Действительно, перед ксендзом лежал пухлый том в черной обложке.
— Да? А что вы читаете?
— Я молюсь.
Стефан вдруг вспомнил «Слепые Силы» и с минуту постоял в дверях. Потом, пожалуй слишком стремительно, вышел.
В отделении Носилевской он уже не бывал вовсе. Личные судьбы больных, которые привлекали его поначалу — как в детстве анатомический атлас дяди Ксаверия, полный кровавых картинок, — сделались ему безразличны. Порой он перекидывался несколькими словами со старым Пайпаком, иногда вызывался ассистировать ему при утреннем обходе.

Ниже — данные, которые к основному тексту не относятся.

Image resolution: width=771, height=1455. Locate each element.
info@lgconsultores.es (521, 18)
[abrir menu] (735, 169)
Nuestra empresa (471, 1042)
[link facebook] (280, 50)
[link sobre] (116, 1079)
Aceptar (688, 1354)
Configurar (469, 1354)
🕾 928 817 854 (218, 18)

Работая у Каутерса, он ближе узнал старшую сестру его отделения. Фамилия ее была Гонзага. Тучная, носившая несколько юбок, широкая в кости, она казалась строгой. Но строгой лишь как-то вообще, ибо в гневе никто никогда ее не видел. Она действовала на человеческое воображение, как пугало на воробьев. Щеки ее сбегали к синеватой линии рта множеством морщинистых складок. В огромных руках она всегда что-то держала — то кожаный кошель с ключами, то книгу с записями назначений, то кипу салфеток. Поднос со шприцами она не носила: для этого были санитарки. Толковая хирургическая сестра, молчаливая и одинокая; казалось, у нее нет никакой своей жизни. К ней одной Каутерс относился с уважением. Однажды Стефан увидел, как, прижав обе ладони к груди, высокий хирург словно оправдывался перед ней, нервно подергивая плечами; убеждал в чем-то или просил. Сестра Гонзага стояла, вытянувшись во весь свой огромный рост, не шевелясь, с лицом, разделенным надвое тенью от оконного переплета, глаза без ресниц не моргали. Сцена была столь необычной, что запала Стефану в память. Больше такое не повторялось. Старшую сестру можно было встретить в коридорах днем и ночью, плывущую — ног из-за множества юбок видно не было — почти как луна, особенно если смотреть со спины; казалось, ее рогатый чепец освещает сумрачные галереи.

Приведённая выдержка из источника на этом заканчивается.